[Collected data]
'''

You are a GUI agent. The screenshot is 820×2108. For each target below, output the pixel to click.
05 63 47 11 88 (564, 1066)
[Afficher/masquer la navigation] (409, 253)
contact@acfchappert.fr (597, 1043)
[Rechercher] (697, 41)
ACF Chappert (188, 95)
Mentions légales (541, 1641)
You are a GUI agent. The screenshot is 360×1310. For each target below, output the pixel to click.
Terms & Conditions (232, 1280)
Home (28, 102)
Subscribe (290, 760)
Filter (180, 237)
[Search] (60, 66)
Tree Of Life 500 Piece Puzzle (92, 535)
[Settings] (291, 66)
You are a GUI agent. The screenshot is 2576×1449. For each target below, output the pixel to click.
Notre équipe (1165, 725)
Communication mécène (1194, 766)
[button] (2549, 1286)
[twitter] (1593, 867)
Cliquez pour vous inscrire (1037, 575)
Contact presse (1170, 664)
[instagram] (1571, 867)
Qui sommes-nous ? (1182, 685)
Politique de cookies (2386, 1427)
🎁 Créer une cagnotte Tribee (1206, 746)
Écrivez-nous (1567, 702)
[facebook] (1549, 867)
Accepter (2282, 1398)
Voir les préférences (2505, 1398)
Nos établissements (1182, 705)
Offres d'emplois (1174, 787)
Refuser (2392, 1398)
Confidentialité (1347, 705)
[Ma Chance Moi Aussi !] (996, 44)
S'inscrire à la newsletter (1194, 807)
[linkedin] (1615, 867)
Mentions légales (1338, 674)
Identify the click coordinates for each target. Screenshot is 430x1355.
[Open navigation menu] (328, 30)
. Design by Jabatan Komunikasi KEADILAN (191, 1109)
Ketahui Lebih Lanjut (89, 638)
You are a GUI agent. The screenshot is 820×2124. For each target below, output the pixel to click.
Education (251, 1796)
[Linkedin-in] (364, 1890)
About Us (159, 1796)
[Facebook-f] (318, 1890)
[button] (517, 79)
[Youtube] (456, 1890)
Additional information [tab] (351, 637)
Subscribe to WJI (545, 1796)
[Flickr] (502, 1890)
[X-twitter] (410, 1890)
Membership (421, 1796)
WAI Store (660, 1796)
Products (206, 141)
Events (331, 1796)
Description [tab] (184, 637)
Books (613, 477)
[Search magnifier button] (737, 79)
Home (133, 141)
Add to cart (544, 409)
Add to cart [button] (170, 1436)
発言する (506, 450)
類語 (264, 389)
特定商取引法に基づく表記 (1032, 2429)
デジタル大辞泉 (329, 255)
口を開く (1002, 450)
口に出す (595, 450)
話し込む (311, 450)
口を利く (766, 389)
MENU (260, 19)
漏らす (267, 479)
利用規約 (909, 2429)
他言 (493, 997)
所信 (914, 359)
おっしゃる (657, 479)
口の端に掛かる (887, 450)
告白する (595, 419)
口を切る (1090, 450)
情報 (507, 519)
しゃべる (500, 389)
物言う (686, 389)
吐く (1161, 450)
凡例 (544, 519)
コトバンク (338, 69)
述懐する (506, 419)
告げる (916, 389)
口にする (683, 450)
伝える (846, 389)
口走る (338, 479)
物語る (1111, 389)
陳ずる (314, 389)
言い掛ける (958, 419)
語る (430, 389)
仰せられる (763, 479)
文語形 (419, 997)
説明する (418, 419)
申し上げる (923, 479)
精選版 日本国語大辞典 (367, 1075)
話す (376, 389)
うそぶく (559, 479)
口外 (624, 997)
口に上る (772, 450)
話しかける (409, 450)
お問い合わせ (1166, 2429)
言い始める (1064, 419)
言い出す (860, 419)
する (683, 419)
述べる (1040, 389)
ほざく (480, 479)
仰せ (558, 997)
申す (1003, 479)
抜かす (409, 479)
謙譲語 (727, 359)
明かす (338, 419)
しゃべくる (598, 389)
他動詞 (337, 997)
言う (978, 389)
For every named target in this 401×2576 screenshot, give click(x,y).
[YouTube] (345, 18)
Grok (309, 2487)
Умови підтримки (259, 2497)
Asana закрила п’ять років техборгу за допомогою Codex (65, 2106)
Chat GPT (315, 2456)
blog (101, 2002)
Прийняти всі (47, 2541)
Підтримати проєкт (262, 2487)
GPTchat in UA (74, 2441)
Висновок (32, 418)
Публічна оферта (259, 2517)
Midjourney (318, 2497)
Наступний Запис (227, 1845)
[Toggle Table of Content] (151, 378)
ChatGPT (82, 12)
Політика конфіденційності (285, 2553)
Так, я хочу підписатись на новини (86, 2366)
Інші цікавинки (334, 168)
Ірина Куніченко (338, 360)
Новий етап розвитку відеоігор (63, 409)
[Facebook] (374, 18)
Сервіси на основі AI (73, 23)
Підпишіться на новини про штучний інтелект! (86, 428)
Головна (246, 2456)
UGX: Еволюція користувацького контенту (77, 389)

'''

◆ EXERCISE AIM: The required output is the entries from their opening line through the line holding "Subscribe (290, 760)", repeated exactly, with both end lines kept.

◆ RESPONSE AREA:
You are a GUI agent. The screenshot is 820×2108. For each target below, output the pixel to click.
05 63 47 11 88 (564, 1066)
[Afficher/masquer la navigation] (409, 253)
contact@acfchappert.fr (597, 1043)
[Rechercher] (697, 41)
ACF Chappert (188, 95)
Mentions légales (541, 1641)
You are a GUI agent. The screenshot is 360×1310. For each target below, output the pixel to click.
Terms & Conditions (232, 1280)
Home (28, 102)
Subscribe (290, 760)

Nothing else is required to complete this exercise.